◆ **What you need to do**: The output is the lines below from the one with "buero@a-zgmbh.de (52, 1732)" through the one with "Zum Inhalt springen (42, 8)", both included, printed exactly and with no other line.

◆ **Task data**:
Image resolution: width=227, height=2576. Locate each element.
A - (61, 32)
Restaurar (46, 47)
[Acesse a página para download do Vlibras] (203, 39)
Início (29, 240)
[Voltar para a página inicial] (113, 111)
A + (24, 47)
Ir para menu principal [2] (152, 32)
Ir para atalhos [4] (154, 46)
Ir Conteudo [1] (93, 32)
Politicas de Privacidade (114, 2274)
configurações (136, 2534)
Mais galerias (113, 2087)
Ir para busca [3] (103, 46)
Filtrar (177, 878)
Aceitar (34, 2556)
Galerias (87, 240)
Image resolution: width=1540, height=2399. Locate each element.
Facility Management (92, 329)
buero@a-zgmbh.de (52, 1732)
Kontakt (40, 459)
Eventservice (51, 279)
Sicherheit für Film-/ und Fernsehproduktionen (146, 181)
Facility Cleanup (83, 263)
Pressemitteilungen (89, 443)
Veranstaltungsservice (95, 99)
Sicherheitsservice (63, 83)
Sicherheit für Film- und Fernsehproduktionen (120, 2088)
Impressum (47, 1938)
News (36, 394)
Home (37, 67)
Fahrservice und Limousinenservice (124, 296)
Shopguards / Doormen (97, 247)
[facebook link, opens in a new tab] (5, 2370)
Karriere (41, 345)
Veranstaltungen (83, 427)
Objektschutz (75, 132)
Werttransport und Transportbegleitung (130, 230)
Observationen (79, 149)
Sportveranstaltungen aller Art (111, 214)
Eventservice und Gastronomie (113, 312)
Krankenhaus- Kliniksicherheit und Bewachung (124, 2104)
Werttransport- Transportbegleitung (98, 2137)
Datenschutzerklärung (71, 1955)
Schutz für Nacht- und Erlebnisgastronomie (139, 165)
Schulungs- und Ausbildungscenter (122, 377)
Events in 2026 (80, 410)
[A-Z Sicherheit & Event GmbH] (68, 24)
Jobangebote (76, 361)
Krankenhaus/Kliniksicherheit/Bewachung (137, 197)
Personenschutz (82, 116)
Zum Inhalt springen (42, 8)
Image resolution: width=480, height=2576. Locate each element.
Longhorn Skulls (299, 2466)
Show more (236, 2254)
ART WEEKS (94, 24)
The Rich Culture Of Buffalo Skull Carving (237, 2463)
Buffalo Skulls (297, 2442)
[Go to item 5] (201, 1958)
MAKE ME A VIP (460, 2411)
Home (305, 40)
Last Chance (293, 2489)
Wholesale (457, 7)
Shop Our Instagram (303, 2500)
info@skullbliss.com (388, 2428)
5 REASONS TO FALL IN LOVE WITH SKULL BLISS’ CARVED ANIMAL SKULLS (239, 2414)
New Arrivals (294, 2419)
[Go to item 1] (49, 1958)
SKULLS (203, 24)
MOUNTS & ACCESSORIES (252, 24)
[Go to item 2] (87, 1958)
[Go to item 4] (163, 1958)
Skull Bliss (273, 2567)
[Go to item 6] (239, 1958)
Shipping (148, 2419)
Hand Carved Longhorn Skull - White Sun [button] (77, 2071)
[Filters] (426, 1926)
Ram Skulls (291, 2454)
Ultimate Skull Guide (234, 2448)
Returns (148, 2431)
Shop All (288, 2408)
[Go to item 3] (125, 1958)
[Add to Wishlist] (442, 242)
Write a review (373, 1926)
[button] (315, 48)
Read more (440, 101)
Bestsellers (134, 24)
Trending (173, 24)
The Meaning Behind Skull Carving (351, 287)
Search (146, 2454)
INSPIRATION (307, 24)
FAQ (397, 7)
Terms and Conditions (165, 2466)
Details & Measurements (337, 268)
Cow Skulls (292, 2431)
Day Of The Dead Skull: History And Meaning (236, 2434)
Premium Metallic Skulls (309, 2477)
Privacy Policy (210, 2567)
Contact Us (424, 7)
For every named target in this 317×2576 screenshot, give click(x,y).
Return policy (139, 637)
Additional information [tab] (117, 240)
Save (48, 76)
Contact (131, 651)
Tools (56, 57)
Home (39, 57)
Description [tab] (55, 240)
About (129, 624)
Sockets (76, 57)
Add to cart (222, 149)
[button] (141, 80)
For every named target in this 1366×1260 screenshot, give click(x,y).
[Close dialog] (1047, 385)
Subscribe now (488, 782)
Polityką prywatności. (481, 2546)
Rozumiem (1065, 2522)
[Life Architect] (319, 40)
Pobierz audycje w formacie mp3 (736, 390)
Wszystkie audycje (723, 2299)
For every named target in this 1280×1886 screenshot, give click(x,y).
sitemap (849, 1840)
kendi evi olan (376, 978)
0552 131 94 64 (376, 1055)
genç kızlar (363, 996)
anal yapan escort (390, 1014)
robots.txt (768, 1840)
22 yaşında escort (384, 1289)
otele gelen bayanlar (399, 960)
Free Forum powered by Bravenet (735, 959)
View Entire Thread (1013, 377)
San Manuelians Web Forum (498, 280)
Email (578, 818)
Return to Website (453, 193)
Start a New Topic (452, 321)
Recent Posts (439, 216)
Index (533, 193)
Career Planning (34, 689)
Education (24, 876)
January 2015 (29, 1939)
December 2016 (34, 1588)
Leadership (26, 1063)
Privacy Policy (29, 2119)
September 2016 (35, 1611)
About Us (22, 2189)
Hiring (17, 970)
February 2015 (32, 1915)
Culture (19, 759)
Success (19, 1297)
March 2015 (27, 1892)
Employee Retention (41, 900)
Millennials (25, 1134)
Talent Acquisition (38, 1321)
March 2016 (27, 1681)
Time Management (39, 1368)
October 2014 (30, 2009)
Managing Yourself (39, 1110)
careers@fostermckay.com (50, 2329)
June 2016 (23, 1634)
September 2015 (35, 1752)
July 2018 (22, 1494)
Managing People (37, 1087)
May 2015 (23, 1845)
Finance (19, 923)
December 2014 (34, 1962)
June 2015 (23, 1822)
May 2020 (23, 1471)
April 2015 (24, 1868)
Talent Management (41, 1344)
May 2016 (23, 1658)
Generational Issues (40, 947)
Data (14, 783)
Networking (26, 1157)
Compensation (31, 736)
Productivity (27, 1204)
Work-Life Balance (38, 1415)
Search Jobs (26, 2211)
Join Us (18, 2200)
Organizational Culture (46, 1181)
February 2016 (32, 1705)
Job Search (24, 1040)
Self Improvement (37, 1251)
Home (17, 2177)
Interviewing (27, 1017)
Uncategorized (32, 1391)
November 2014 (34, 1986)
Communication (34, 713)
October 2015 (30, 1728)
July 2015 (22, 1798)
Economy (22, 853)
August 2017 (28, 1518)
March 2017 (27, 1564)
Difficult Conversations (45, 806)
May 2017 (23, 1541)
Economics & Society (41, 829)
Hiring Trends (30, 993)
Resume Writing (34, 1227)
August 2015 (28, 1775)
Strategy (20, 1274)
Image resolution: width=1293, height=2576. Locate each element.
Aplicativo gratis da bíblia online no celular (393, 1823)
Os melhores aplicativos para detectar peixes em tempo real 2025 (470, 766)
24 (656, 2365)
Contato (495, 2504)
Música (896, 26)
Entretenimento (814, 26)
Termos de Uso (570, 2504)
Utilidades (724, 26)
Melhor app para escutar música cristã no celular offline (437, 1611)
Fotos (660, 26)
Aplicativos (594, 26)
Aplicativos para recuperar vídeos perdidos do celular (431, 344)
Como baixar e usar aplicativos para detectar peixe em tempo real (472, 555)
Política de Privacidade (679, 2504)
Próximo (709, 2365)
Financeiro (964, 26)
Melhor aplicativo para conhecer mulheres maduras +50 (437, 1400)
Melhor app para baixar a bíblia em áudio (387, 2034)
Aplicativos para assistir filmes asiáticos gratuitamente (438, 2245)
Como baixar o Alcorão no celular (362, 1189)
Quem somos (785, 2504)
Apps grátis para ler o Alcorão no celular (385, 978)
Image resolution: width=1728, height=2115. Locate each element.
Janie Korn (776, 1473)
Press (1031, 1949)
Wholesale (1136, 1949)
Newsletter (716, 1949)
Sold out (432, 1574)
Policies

◆ **Response to the task**:
buero@a-zgmbh.de (52, 1732)
Kontakt (40, 459)
Eventservice (51, 279)
Sicherheit für Film-/ und Fernsehproduktionen (146, 181)
Facility Cleanup (83, 263)
Pressemitteilungen (89, 443)
Veranstaltungsservice (95, 99)
Sicherheitsservice (63, 83)
Sicherheit für Film- und Fernsehproduktionen (120, 2088)
Impressum (47, 1938)
News (36, 394)
Home (37, 67)
Fahrservice und Limousinenservice (124, 296)
Shopguards / Doormen (97, 247)
[facebook link, opens in a new tab] (5, 2370)
Karriere (41, 345)
Veranstaltungen (83, 427)
Objektschutz (75, 132)
Werttransport und Transportbegleitung (130, 230)
Observationen (79, 149)
Sportveranstaltungen aller Art (111, 214)
Eventservice und Gastronomie (113, 312)
Krankenhaus- Kliniksicherheit und Bewachung (124, 2104)
Werttransport- Transportbegleitung (98, 2137)
Datenschutzerklärung (71, 1955)
Schutz für Nacht- und Erlebnisgastronomie (139, 165)
Schulungs- und Ausbildungscenter (122, 377)
Events in 2026 (80, 410)
[A-Z Sicherheit & Event GmbH] (68, 24)
Jobangebote (76, 361)
Krankenhaus/Kliniksicherheit/Bewachung (137, 197)
Personenschutz (82, 116)
Zum Inhalt springen (42, 8)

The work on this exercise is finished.